From Ethiopia, Africa, straight to Albania, Europe.


In a way, both countries are alike, and then they are also totally different. Ethiopia has never been under European influence. Albania has been closed off from the world (and Europe) for decades. As a communist country they weren’t even part of the Warsaw Pact. Before that they have been part of the Ottoman Empire for a very, very long time. Even though they are geographically part of Europe, they couldn’t be more different than us. One would think.

A series of people on a car event in Tirana

I couldn’t be more wrong. How different everything seemed at first sight, it immediately felt like home. Their housing is different, old, in need of restoration. We would say ‘poor’. But they have the same habits as we do, go to modern coffeeshop and restaurants that could have been in any European city. They even look like us.

City of Pogradec

It is on the first day already, in Tirana, that I lost my heart. My favourite photographic subject is cities with ‘character’, with a soul, that do not look like postcards, where I love to make beautiful what others call ugly. Buenos Aires is top of my list, well Tirana took its (well deserved) place in my list. If you want to go shopping, well, don’t go there, but just to walk around in the alleys, between the buildings, through the buildings, through markets, enjoy, watch people, Tirana is perfect. It’s a city that lives, its vibrant, it’s fun!

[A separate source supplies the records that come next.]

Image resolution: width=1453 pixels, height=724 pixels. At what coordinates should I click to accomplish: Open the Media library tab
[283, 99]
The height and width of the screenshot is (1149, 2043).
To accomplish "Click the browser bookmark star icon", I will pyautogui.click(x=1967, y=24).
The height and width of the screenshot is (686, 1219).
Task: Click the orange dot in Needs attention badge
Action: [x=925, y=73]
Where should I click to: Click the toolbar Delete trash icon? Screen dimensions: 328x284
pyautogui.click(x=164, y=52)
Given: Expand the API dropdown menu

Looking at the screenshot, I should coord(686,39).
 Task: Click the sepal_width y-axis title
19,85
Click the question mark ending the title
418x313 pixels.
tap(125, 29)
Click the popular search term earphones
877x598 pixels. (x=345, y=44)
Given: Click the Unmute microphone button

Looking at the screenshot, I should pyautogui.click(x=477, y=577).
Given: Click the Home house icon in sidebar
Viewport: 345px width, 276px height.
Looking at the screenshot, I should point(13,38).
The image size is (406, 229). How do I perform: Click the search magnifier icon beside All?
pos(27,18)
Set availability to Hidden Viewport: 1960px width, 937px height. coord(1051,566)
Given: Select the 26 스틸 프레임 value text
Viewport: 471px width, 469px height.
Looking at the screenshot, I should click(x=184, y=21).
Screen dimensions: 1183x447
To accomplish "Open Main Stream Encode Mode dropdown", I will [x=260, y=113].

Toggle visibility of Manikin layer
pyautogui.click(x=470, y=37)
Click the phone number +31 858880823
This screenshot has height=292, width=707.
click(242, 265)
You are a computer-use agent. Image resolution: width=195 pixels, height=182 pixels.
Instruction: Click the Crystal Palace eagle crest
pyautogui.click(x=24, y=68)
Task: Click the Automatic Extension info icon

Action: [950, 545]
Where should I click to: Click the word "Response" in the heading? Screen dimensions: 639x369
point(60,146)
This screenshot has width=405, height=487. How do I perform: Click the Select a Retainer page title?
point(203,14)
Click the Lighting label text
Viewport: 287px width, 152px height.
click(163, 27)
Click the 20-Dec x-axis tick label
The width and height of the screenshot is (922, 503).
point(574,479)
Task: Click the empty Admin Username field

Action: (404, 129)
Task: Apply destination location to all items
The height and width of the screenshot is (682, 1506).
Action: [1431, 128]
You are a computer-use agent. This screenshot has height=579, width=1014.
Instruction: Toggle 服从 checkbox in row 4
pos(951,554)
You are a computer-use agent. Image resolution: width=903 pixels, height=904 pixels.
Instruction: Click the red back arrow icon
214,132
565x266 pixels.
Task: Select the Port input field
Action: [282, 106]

From Tirana we drove inland, through villages, small towns, over spectacular mountain roads with amazing views. This is how you get to know the real Albania. Small towns that look like mini Tiranas, villages where everyone comes outside to talk and chat and everyone seems to know everyone. Little hamlets that are dying out because also here, people move to the cities. Old communist era factory towns half in ruins. Driving around is easy, roads are good and distances not too long.

road to Ploshtan

But the most striking is the Albanian people, no matter what their reputation abroad might be (don’t they always play the bad guy in movies?), they are extremely friendly and hospitable, and the country is perfectly safe. They just can’t wait to help you, and when they do, they give you all the time you need. At times ‘help’ is something that comes in handy ; if you want to do something and have no idea how to get it arranged. There is few accommodation for tourists, which does not mean there are no possibilities. ‘Everything is possible in Albania’ is the slogan we used all that time, and that is thanks to its people.

Korab, the highest mountain

Imagine you want dessert after dinner, it’s late, and the restaurant doesn’t have any. Well, they go to the bakery in town, go and take pictures of what they have, let us chose, then go back to buy it!

They can tag along all day, planning, arranging, guiding, and don’t want one LEK for it.

Reading this, it probably does not surprise you that Albania is a perfectly safe country. With a bit of luck you meet people that speak one of the languages you speak. Many have lived abroad and speak fluent Italian, French, English or Greek. And if they don’t, Google translate is always a good friend!